ALBUQUERQUE, New Mexico: Republican John McCain on Monday accused White House rival Barack Obama of blurring his past and offering no track record to point a way out of America's deepening economic crisis, as new polls showed Democrat Obama commanding a consistent lead.

A Gallup survey released on Monday found Obama holding a lead over McCain for the tenth straight day, pushing his lead to an eight-point advantage with just 29 days left to the November 4 election.

A CNN poll echoed Gallup's findings, with likely voters holding the Illinois senator with a 53 percent lead over 45 percent for McCain.

With the stakes rising, campaign tempers are heating up as the candidates head in to Tuesday's "town hall" clash, the second of their three debates.

On the eve of their battle in Nashville, Tennessee, McCain said the electioneering was drawing to a close and it was almost time to choose.

"The question is: in what direction will we go?" McCain asked a New Mexico rally.

"Will our country be a better place under the leadership of the next president - a more secure, prosperous, and just society?

"Will you be better off, in the jobs you hold now and in the opportunities you hope for," he asked.

McCain again questioned Obama's readiness for the job, saying: "For a guy who's already authored two memoirs, he's not exactly an open book.

"All people want to know is: What has this man ever actually accomplished in government? What does he plan for America? In short: Who is the real Barack Obama?

■ **Recorded data**:
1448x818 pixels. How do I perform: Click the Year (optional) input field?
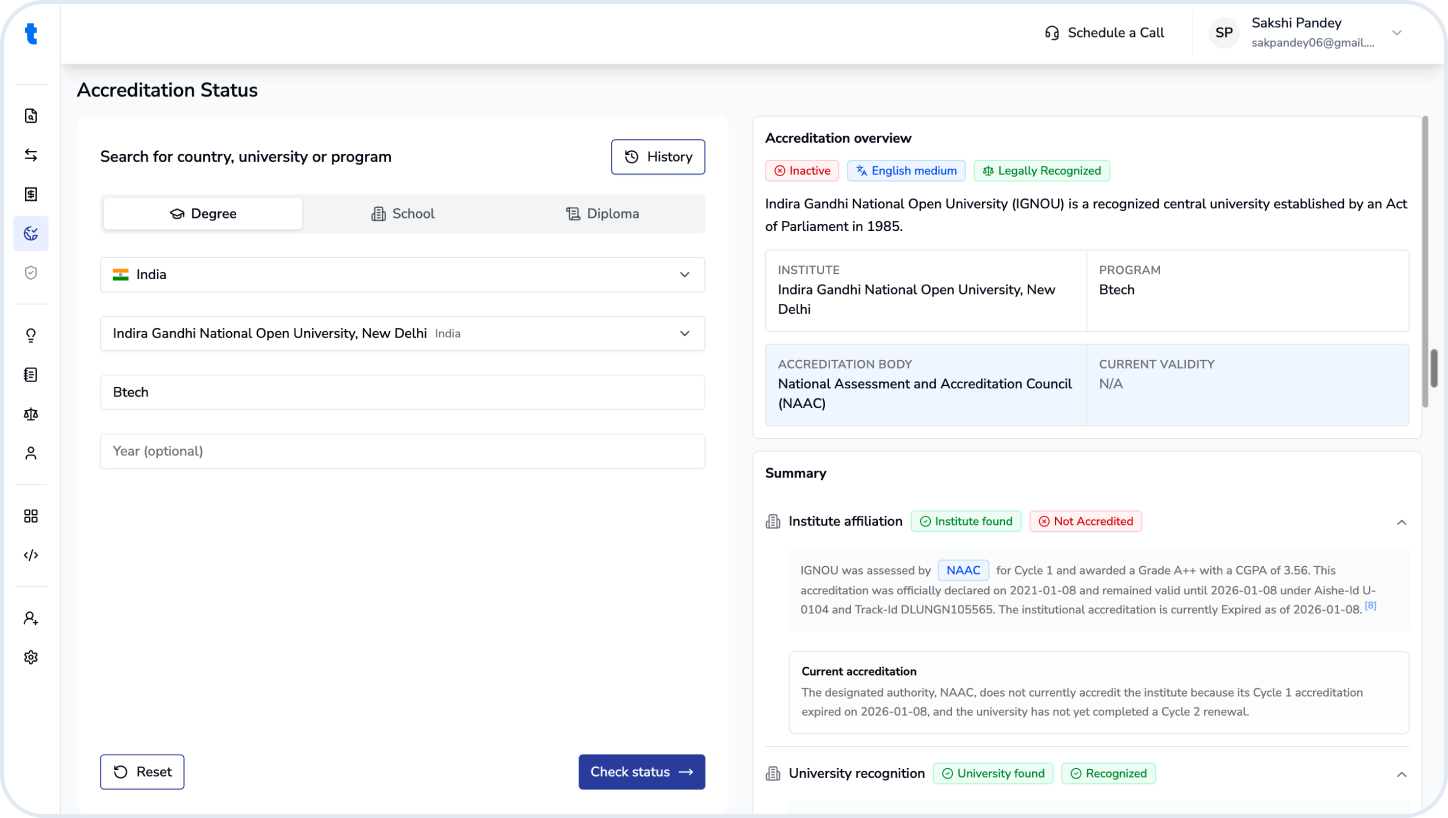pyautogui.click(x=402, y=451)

...

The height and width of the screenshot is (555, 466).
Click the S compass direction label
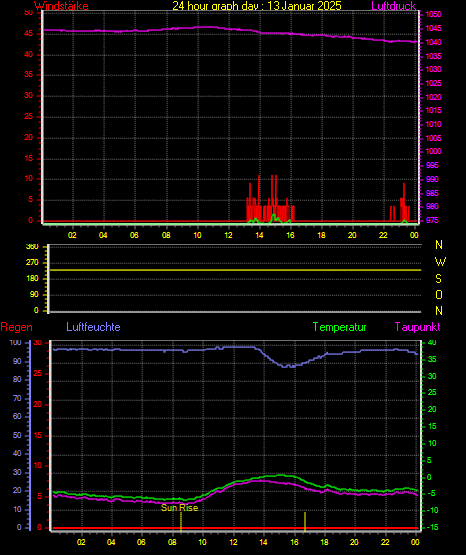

==

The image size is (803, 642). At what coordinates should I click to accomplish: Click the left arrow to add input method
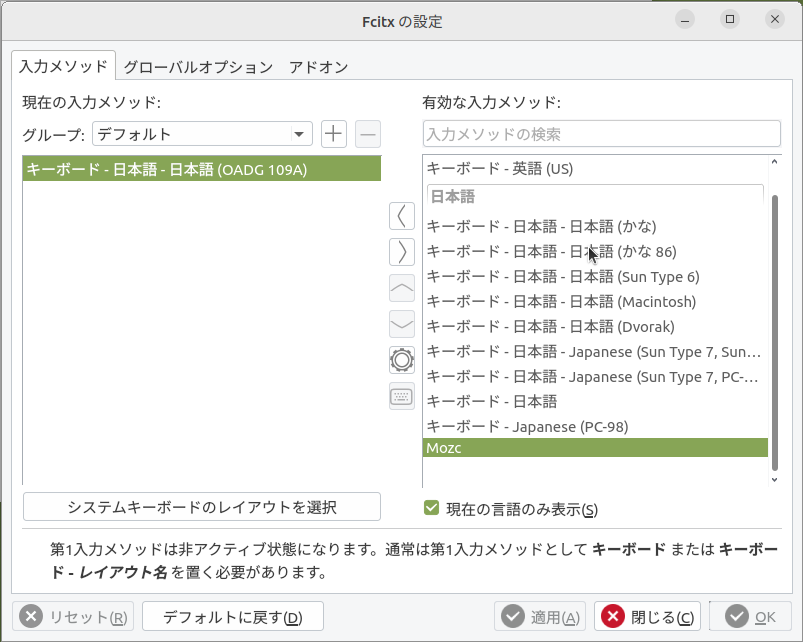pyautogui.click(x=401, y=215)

■ **Work instructions**:
1. Print the rows from the line containing "1448x818 pixels. How" through the line containing "pyautogui.click(x=402, y=451)" exactly as they appear, leaving out the pictures.
2. Carry on the article about the McCain and Obama campaign from the point where it stops.
The campaign article and the rows have nothing to do with each other.

■ **Answers for this exercise**:
1.
1448x818 pixels. How do I perform: Click the Year (optional) input field?
pyautogui.click(x=402, y=451)

2.
"But ask such questions and all you get in response is another barrage of angry insults."

Obama, responding to his portrayal by McCain's campaign as a crony of "terrorists," fought fire with fire by highlighting his opponent's embroilment in a devastating 1980s financial scandal.

The Democrat's camp said the Republican was desperately trying to divert attention from his "erratic" handling of the US financial crisis by resorting to character assassination.

Speaking to reporters in Asheville, North Carolina, Obama noted that global markets were again plummeting and the contagion was spreading to banks in Europe, and that voters wanted to hear policy solutions during the upcoming debate.

So he said he was "surprised" to see an unidentified McCain strategist tell the New York Daily News that "if we keep talking about the economic crisis, we lose."

"I've got news for the McCain campaign, the American people are losing right now, they're losing their jobs, they're losing their health care, they're losing their homes, they're losing their savings," the Democrat said.

"I cannot imagine anything more important to talk about than the economic crisis and the notion that we'd want to brush that aside and engage in the usual political shenanigans and scare tactics that have come to characterise too many political campaigns, I think is not what the American people are looking for."

The McCain campaign has unleashed a blitz of negative ads to cast the Illinois senator as a radical liberal who would endanger the lives of US troops abroad and usher in a new era of interventionist, tax-raising government.

For the third day running, the Republican's camp hammered away at Obama's ties to professor of education William Ayers, a bomb-throwing militant during the Vietnam War.

Observers say the pair had only a loose relationship in Chicago's milieu of charity and politics.

But McCain's running mate Sarah Palin, who is leading the charge, said the Democrat was consorting with an "unrepentant terrorist."

Interviewed by African-American radio host Tom Joyner, Obama retorted: "If Senator McCain wants to have a character debate, I am happy to have that debate."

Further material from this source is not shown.